Sorry, this isn’t specifically regarding SuiteScri...
# suitescripts
scottvonduhn
03/09/2021, 6:33 PMSorry, this isn’t specifically regarding SuiteScript, but NetSuite development related: Is anyone calling their Restlets (or SuiteTalk) from Java code, and already using HMAC-SHA256 for your Token-based authentication? We are looking at several clients and libraries in Java and finding that many of them have not been updated to support HMAC-SHA256, which will be a problem as HMAC-SHA1 will soon be deprecated, and no longer supported at all after 2021.2
NetSuite suggests ScribeJava in their help center, but even that requires creating a custom HMAC-SHA256 signature service, which I was able to do with a custom signing class and a custom class to implement the OAuth 1.0 interface, but would prefer something that does this out of the box if possible. Jersey’s OAuth1 libraries have no support, and can’t be easily extended.
I am trying to figure out what other options to look at or consider.
b
battk
03/09/2021, 6:38 PMi vote do a pull request to make the signature service configurable
battk
03/09/2021, 6:38 PMit looks like a simple change
p
PNJ
03/09/2021, 6:41 PMping me in the morning and i'll check what we did to change our java interfaces
PNJ
03/09/2021, 6:41 PMcan't remember off the top of my head what i did
s
stalbert
03/09/2021, 6:44 PMIt's disturbing to hear common Java libs are still stuck on SHA1?
☝️ 1
b
battk
03/09/2021, 6:48 PMsignpost appears to have hmacsha256
s
scottvonduhn
03/09/2021, 7:23 PMnice, i’ll add that to our list of alternative to evaluate
scottvonduhn
03/09/2021, 7:30 PM@battk I really contemplated doing a pull request for the jersey oauth1 signature library, but there’s no guarantee it will be accepted, and we don’t want to depend upon a forked version that could miss out on security and bug fixes in the future. And yeah, the change is simple (like 2 lines of code, and three comments).
scottvonduhn
03/11/2021, 8:11 PMUpdate: Well, even if I did a pull request to add this to the jersey repo, it wouldn’t help us. We are stuck on Jersey version 2.25.1, and can’t upgrade any further (to either 2.33 or 3.0.1) because we are using DropWizard 1.3x.
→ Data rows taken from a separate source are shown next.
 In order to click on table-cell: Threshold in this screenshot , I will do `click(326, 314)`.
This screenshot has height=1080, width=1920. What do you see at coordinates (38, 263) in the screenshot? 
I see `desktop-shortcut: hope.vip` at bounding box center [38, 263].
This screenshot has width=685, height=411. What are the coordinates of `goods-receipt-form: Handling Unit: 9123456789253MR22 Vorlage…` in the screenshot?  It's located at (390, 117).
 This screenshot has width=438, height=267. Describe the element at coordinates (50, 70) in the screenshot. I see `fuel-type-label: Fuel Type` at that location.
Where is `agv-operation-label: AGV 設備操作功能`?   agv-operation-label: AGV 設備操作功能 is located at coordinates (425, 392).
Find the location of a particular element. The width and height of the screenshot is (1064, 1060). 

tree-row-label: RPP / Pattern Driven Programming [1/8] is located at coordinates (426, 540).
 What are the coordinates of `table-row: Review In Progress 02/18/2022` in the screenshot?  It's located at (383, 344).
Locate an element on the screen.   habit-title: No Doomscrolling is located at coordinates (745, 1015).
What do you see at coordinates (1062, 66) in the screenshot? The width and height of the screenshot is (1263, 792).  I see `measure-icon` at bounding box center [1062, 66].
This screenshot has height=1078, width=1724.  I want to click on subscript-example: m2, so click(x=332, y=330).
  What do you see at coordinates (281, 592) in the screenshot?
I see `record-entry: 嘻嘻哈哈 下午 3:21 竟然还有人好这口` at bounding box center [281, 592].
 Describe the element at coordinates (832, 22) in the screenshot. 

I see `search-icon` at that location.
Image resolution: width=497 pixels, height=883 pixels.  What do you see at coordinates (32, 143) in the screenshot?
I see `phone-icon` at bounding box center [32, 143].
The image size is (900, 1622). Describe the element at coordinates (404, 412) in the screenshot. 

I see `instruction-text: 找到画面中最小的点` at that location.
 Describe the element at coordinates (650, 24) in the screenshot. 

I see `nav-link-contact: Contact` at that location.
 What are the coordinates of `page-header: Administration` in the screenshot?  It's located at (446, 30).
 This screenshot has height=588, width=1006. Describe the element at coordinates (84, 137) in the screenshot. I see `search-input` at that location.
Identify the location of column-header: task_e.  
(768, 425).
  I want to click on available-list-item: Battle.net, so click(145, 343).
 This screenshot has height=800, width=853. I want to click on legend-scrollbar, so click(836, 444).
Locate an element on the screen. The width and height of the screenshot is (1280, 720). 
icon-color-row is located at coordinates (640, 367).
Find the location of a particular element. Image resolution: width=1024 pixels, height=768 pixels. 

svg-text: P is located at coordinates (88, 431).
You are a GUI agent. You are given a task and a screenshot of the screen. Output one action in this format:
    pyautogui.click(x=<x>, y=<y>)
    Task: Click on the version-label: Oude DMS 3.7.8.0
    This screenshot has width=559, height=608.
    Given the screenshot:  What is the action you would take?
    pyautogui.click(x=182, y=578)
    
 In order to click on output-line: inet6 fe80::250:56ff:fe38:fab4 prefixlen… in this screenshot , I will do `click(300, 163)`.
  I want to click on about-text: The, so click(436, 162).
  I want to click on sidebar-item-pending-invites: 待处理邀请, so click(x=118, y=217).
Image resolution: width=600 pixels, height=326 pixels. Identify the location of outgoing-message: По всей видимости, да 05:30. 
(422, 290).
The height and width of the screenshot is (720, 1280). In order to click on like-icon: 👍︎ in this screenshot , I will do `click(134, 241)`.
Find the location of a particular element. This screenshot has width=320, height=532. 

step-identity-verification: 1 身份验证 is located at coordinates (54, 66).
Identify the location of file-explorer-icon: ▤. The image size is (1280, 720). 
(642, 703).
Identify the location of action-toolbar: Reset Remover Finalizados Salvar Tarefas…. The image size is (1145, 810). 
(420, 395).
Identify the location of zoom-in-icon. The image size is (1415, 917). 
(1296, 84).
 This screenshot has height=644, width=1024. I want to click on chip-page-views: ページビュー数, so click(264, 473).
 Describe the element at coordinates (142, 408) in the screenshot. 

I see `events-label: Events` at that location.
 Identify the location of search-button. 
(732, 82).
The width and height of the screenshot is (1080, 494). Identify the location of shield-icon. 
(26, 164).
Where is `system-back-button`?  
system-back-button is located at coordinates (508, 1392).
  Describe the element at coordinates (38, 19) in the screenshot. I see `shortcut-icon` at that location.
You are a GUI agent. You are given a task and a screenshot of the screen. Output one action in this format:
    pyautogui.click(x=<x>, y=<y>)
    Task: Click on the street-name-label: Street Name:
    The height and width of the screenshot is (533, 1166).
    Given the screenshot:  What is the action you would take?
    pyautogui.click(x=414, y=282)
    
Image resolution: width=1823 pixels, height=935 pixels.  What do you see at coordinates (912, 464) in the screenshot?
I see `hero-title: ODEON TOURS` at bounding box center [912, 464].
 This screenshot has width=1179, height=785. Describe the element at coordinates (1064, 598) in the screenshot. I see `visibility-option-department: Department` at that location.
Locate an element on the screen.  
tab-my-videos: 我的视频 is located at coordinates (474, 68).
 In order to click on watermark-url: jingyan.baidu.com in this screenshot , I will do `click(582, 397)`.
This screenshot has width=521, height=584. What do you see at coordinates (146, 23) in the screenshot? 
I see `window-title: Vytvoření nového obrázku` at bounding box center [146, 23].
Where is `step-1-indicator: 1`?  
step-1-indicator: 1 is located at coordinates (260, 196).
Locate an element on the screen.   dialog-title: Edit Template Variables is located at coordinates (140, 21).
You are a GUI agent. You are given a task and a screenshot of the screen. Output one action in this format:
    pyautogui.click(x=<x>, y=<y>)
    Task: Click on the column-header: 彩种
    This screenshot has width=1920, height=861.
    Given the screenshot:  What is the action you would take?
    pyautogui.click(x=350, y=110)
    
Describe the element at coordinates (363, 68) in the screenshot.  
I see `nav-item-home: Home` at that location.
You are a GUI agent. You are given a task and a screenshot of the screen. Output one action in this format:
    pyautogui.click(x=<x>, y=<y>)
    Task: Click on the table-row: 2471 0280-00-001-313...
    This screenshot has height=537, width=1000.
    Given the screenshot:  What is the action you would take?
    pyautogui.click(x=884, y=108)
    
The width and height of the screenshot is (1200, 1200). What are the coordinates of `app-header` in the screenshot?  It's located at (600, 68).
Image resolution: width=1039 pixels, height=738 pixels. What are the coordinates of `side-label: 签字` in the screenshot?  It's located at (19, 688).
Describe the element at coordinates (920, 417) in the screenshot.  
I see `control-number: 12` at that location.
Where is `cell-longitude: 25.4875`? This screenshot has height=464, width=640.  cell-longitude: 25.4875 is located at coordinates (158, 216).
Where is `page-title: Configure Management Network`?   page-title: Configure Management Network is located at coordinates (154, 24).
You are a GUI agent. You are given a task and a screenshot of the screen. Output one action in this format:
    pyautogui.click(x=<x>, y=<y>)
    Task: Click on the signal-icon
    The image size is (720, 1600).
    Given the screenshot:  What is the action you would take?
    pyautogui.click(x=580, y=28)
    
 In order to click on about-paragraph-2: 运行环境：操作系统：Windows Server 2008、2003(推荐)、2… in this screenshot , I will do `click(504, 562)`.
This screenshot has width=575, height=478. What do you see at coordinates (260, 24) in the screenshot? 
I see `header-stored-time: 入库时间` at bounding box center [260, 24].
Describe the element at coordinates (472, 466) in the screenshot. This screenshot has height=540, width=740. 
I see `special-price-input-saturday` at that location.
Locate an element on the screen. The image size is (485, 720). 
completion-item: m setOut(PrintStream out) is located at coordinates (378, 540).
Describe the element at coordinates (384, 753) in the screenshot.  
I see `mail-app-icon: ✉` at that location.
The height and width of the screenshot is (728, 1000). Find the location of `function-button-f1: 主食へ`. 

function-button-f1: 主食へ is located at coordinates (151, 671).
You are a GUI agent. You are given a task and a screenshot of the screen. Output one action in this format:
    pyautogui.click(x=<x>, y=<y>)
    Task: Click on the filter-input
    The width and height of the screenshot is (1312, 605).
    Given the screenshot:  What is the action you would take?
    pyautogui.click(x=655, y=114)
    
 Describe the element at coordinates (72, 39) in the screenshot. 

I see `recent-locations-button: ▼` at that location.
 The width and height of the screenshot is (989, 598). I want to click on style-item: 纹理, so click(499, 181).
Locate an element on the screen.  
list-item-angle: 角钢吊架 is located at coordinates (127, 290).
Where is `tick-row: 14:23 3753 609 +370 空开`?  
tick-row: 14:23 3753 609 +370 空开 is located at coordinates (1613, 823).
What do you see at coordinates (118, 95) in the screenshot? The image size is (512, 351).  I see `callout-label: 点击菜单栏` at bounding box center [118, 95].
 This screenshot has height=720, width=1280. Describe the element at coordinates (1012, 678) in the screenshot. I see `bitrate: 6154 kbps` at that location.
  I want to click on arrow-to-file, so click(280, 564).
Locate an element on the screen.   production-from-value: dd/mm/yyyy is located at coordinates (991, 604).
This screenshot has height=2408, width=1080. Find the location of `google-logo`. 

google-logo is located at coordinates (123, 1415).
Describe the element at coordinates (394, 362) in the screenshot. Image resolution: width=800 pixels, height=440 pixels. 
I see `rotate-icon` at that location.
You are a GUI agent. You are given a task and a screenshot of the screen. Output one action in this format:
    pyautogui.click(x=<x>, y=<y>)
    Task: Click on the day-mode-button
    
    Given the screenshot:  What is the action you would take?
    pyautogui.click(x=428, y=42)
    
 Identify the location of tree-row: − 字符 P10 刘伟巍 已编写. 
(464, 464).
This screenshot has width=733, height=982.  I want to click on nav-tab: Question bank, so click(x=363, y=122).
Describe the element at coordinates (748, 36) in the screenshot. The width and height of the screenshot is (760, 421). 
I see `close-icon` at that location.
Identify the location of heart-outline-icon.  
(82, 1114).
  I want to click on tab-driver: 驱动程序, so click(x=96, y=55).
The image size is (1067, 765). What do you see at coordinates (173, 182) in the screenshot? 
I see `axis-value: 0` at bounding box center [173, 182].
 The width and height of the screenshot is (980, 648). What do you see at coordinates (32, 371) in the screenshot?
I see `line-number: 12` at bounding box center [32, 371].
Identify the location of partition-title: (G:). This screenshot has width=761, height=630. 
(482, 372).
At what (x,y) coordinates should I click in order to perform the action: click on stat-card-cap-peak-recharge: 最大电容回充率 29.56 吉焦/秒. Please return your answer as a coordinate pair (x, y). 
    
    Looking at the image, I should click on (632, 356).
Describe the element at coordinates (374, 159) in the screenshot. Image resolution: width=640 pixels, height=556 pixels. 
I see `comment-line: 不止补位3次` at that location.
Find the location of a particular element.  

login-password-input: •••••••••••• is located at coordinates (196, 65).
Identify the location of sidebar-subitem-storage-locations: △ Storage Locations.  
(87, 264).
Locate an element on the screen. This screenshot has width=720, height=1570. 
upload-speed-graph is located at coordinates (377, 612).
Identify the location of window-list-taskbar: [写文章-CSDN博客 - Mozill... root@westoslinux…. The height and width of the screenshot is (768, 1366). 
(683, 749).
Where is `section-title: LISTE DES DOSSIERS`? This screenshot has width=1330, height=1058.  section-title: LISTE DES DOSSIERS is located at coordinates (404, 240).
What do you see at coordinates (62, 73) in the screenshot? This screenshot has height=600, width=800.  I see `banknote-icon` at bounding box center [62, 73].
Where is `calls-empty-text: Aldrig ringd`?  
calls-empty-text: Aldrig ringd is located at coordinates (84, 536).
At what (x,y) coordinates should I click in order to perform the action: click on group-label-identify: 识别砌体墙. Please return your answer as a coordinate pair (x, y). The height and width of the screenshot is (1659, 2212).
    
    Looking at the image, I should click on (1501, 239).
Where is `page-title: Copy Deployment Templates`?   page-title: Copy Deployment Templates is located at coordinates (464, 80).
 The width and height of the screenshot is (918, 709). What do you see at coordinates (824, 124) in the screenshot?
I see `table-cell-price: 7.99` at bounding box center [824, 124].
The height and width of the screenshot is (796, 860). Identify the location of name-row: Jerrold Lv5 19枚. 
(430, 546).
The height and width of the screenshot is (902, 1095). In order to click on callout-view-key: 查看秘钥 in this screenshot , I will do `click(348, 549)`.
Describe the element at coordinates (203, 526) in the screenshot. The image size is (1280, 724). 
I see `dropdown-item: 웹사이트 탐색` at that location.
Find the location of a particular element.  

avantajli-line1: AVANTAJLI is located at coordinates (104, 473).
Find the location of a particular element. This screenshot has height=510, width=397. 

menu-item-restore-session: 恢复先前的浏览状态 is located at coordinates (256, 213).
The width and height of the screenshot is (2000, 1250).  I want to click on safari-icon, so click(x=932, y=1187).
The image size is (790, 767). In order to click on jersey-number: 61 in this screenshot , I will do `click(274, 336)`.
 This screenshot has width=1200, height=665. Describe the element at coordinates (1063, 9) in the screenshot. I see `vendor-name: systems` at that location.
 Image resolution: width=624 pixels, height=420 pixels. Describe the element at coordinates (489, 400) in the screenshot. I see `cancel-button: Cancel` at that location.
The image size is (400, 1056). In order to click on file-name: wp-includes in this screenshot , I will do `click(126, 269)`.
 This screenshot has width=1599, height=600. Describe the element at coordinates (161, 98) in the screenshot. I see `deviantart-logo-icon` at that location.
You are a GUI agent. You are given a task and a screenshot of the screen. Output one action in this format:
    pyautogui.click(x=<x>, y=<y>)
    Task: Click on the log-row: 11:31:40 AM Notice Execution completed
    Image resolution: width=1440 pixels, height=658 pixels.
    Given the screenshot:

Jersey version incompatibilities with DropWizard are terrible. I attempted to update our dependencies to a more recent version and nothing will compile. It’s many levels of dependency hell. And we have experienced this before, too. DropWizard expects to you use a very particular version of Jersey if you use it. Anything else fails.
It’s especially sad because nothing in the code has changed since that version in the oauth1-signature package, which is where the changes for HMAC-SHA256 would need to be made.
I think Scribe or signpost will be the only viable options that won’t require a huge refactor of our codebase.
scottvonduhn
03/11/2021, 8:12 PM@PNJ what client/signing library are you using for HMAC-SHA256?
scottvonduhn
04/08/2021, 4:36 PMLooks like there is an open issue on the ScribeJava project for the lack of HMAC-SHA256 support: https://github.com/scribejava/scribejava/issues/986
I created a pull request to try and fill that gap, so that we can all benefit from it without every NetSuite integrator having to maintain basically the same custom classes in their Java projects.